---------- Dataset excerpts ----------
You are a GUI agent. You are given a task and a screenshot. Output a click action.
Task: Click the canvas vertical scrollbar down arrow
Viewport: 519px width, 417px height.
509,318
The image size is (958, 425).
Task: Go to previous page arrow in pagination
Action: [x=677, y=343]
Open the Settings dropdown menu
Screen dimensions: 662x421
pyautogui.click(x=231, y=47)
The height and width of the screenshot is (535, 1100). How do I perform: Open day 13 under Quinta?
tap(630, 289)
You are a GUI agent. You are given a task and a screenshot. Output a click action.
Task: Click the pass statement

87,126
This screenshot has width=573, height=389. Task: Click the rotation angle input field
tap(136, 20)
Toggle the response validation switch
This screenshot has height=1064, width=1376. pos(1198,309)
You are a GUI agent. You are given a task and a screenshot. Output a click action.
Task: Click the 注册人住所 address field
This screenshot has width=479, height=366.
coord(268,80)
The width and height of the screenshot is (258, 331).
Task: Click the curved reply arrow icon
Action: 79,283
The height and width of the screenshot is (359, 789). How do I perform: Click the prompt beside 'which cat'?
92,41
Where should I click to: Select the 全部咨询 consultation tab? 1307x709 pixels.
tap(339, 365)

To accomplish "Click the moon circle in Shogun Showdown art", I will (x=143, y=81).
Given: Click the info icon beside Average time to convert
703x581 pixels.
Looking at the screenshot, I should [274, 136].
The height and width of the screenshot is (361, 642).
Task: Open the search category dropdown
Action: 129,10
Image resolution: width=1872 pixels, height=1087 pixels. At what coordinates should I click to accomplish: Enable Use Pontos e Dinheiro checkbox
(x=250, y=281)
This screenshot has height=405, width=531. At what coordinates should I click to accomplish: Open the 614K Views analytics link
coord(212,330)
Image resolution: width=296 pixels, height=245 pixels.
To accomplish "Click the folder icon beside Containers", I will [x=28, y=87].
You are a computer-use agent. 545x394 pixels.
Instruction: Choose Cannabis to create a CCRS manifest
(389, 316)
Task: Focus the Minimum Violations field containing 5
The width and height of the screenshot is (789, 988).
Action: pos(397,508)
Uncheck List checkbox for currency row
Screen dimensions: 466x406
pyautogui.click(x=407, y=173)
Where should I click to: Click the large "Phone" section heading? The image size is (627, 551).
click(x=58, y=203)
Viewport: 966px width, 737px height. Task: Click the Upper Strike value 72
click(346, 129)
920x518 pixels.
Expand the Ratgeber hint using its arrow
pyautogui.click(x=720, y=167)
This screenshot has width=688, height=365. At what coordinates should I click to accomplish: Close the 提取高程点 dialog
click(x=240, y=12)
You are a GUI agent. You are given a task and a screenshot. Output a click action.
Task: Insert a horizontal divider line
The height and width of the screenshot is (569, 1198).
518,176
----------
Please state how many lines in the entries include the string "will", giving no more than the number.

2